Are you a farmer or rancher and are interested in learning about ways to improve your operation?
Are you someone interested in hearing the latest update on the Big Elm Creek Watershed Protection Plan (WPP) and all the exciting upcoming work?
Come to the next Big Elm Creek Partnership meeting!
- Time: 1:30 p.m. to 2:45 p.m., Wednesday, July 28th
- Place: Blackland Research and Extension Center located at 720 E. Blackland Road in Temple
- Todd Oneth from the Texas State Soil and Water Conservation Board will present on how they assist farmers and ranchers through technical and financial assistance.
- Ward Ling from the Texas Water Resources Institute (TWRI) will provide an overview of the Big Elm Creek Watershed Protection Plan.
- Refreshments will be on hand before and after the meeting.
The Big Elm Creek WPP was recently accepted by the U.S. Environmental Protection Agency and is available for download from the project website, and print copies will be available at the meeting.
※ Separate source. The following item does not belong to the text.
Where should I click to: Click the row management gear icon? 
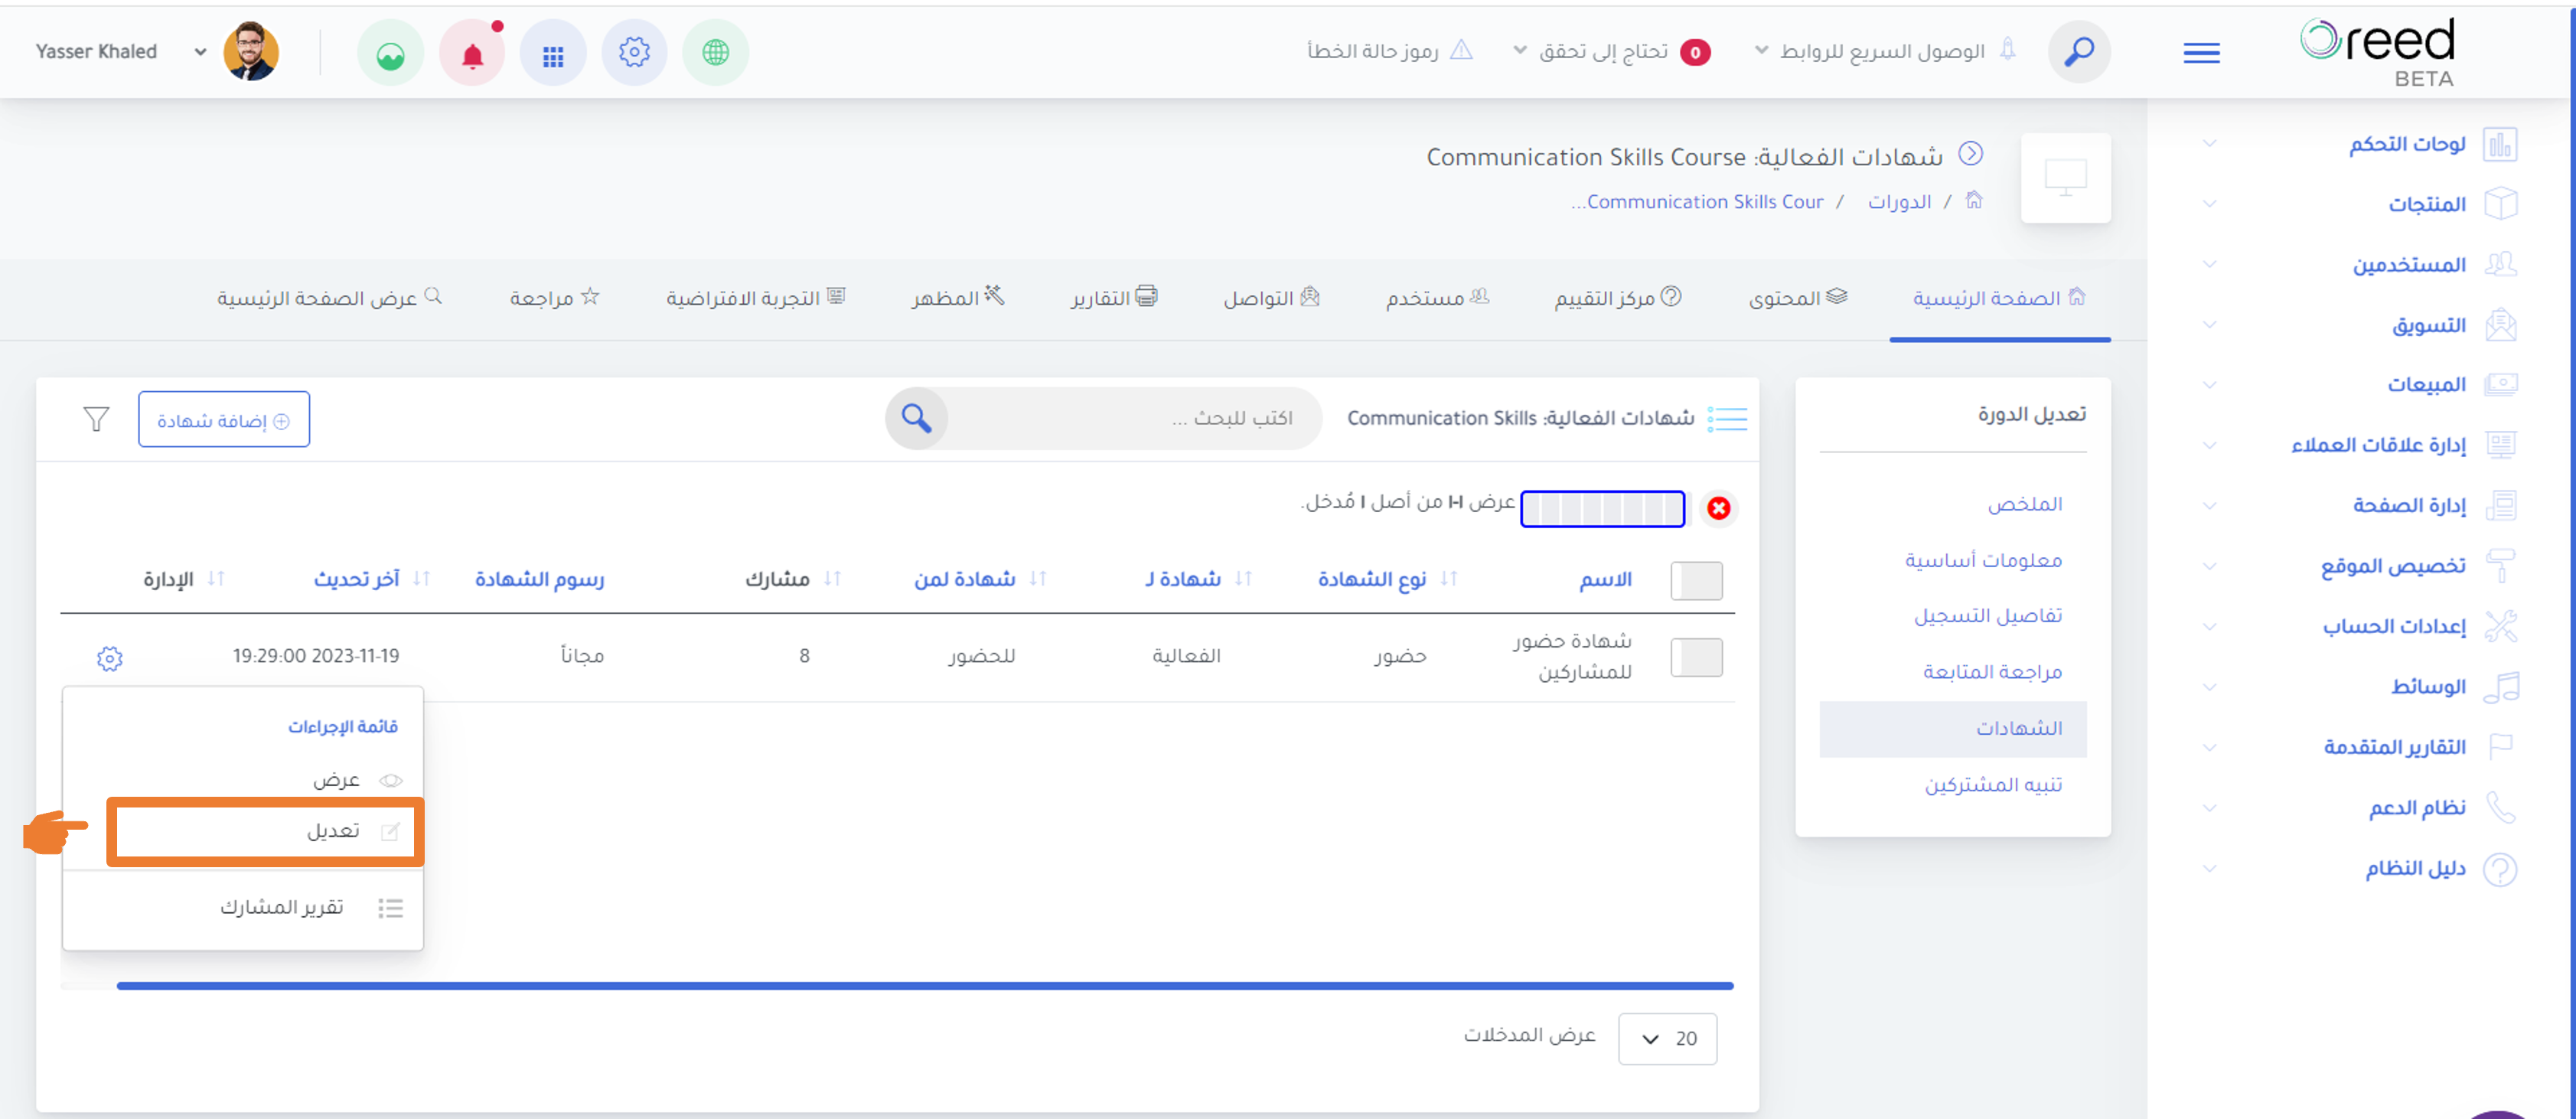(x=110, y=658)
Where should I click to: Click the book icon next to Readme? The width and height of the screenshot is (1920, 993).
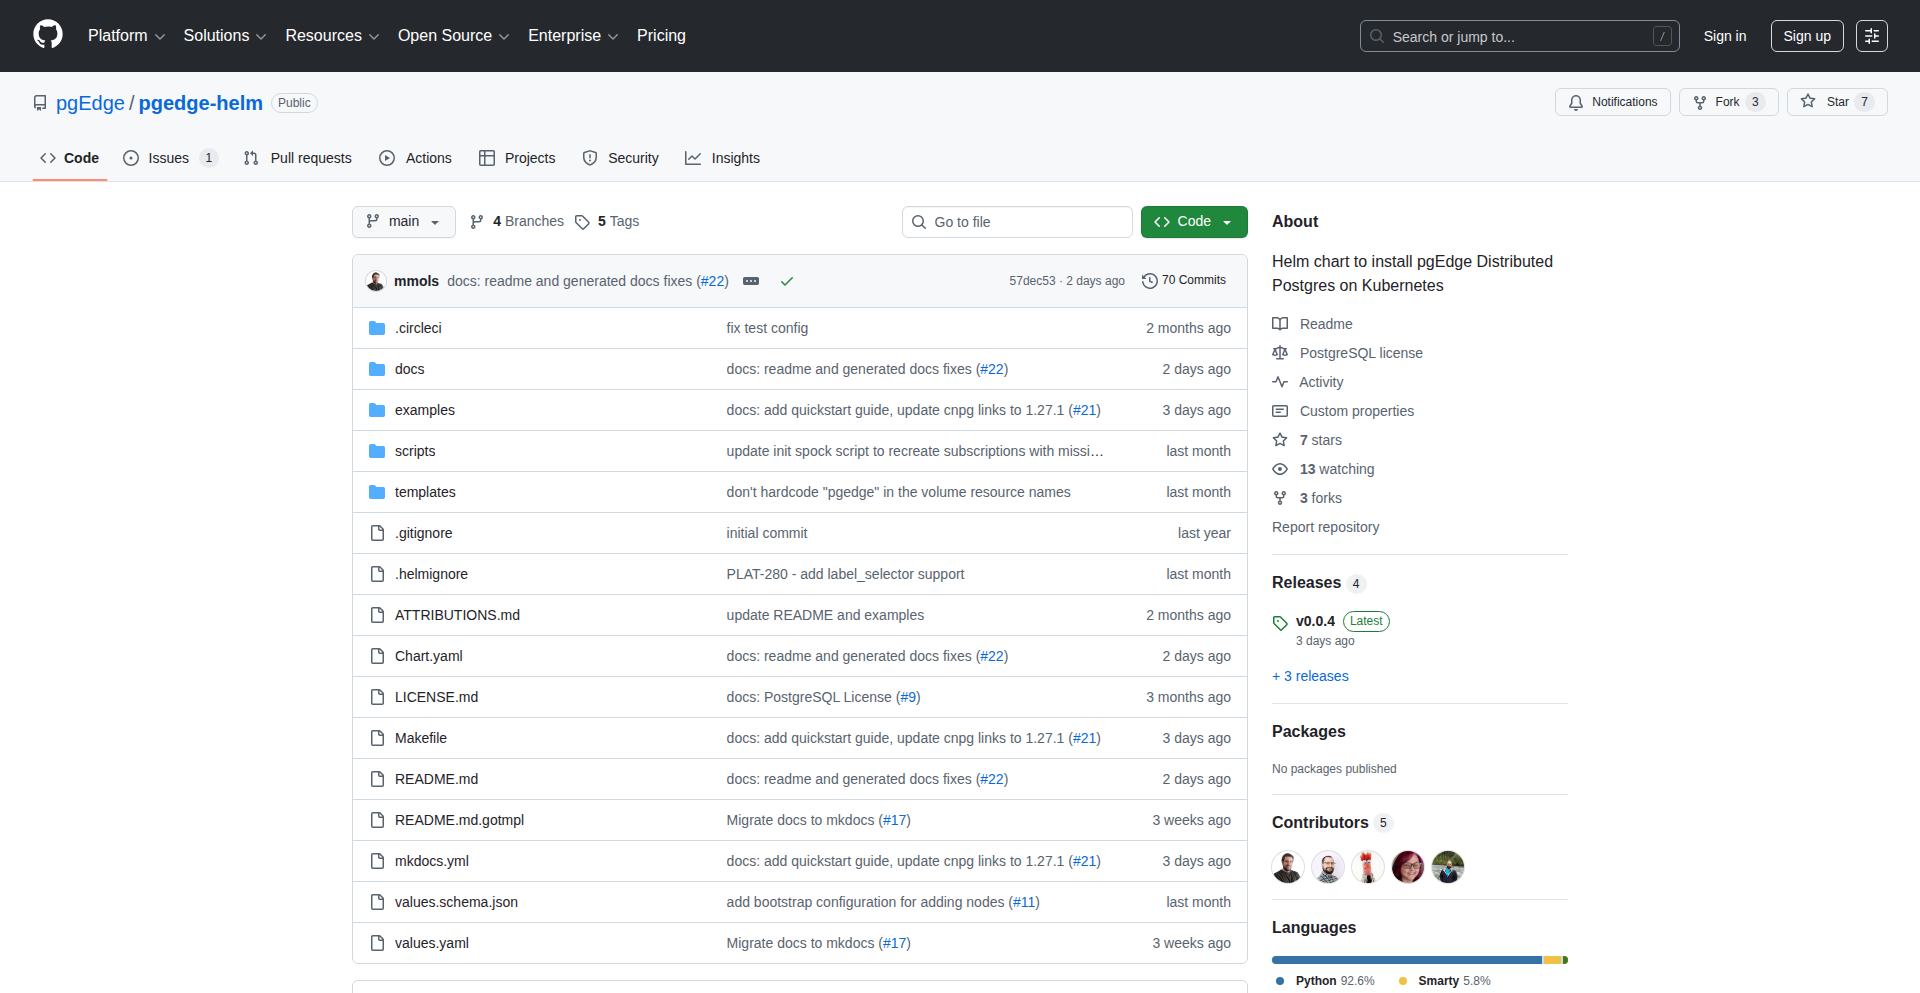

The Big Elm Creek WPP is a voluntary, non-regulatory plan to restore and protect the water quality in Big Elm Creek and was developed by stakeholders with the assistance of TWRI.
TWRI is part of Texas A&M AgriLife Research, the Texas A&M AgriLife Extension Service and the College of Agriculture and Life Sciences at Texas A&M University.
Development of the plan was initiated in 2018 and completed in the fall of 2019. The plan identifies potential sources of pollution in the watershed and outlines a strategy for improving and protecting water quality.
Big Elm Creek is a major tributary to Little River in Central Texas and currently doesn’t meet the state water quality standard for recreation. In response to that, TWRI worked with local landowners, agricultural producers, residents, governmental entities and other stakeholders to develop the WPP to reduce bacteria in the watershed.
The Texas Commission on Environmental Quality is supporting implementation activities for the Big Elm Creek watershed with funding provided by the U.S. Environmental Protection Agency through a Clean Water Act grant.